September 1, 2002
By Alex McGrath
In the heady days when startups were hotter than a Palm Springs parking lot in August, you could hardly turn around without tripping over an IPO. And all that money made some Wall Streeters lose their ethical footing, engaging in a variety of questionable practices.
Last month, the NASD approved a set of proposed regulations that, if approved by the SEC, would level the playing field. Many of the proposals simply reinforce existing prohibitions – for example, a bar on quid pro quo arrangements whereby an underwriter grants special access to a new equity issue in return for favorable treatment.
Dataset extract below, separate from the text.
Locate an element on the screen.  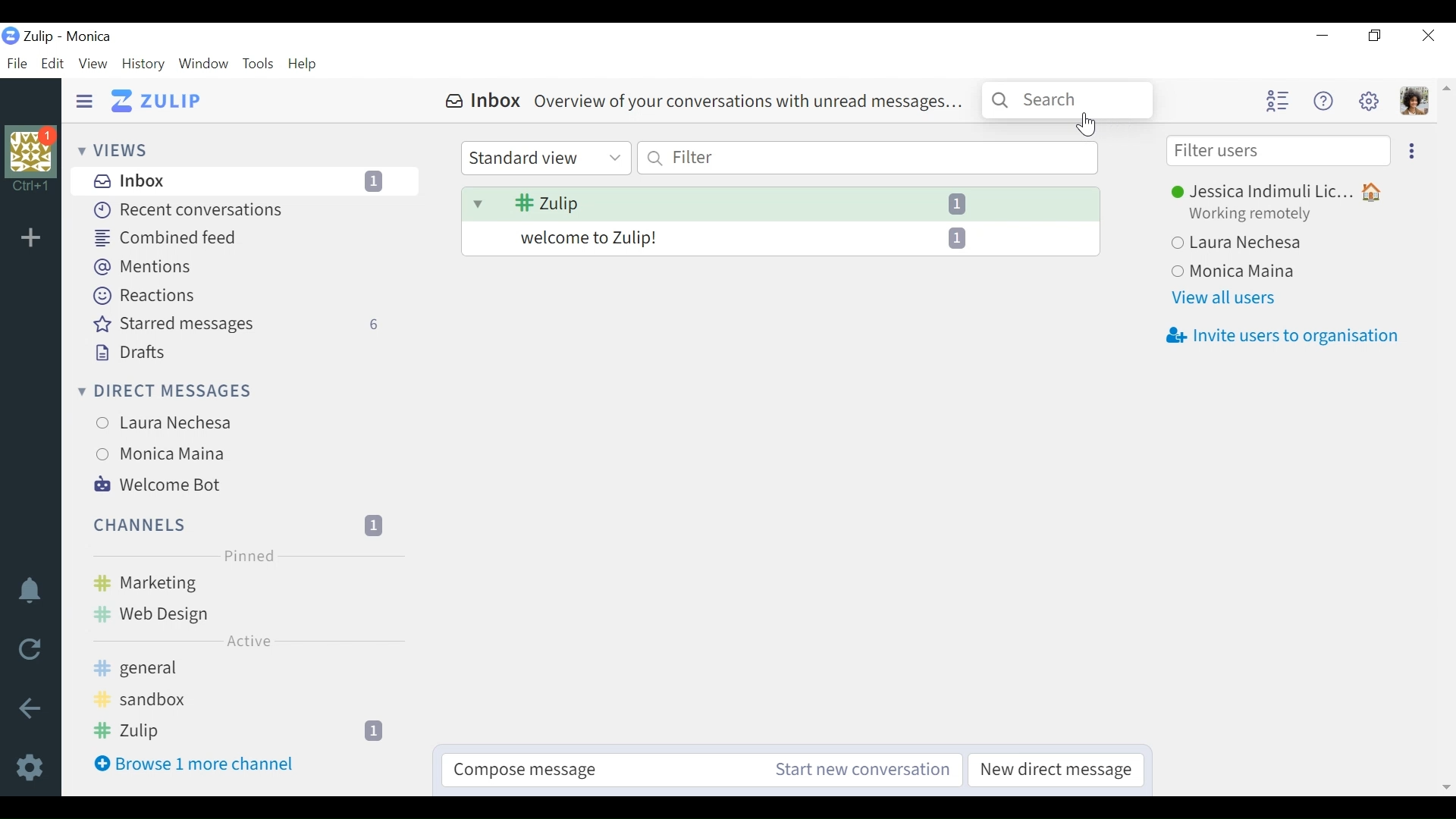
Hide is located at coordinates (87, 98).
But the rule to be of greatest interest to brokers is a proposed ban on “flipping,” whereby favored clients are allowed to get in early on an IPO and sell quickly for a big profit. This happens while the average rep is strongly encouraged to keep their clients in the new stock for a designated period, say, 30 days. “It does the company no good to float the issue and have the things changing hands,” said one broker, who asked to remain anonymous. “It’s well known that they do not want you flipping. By law, you cannot require someone not to sell something, [but] if you’re going to flip it, you’re not going to get any more shares.”
The NASD is currently investigating whether Salomon Smith Barney engaged in this practice.
With half the country owning stock in some way, questionable practices undermine investor confidence, which is trouble for brokers, who bear the brunt of that cost. “These proposals make perfect sense – the path to restoring confidence is creating a level playing field,” says Richard Joyner of Ernst & Young in Dallas, also co-president of IMCA.
Some believe, alas, that this should have happened long ago. “This [spinning] has always been a problem,” says Lawrence Klayman, an attorney at Klayman & Toskes in Boca Raton, Fla., who represents investor claims against broker/dealers.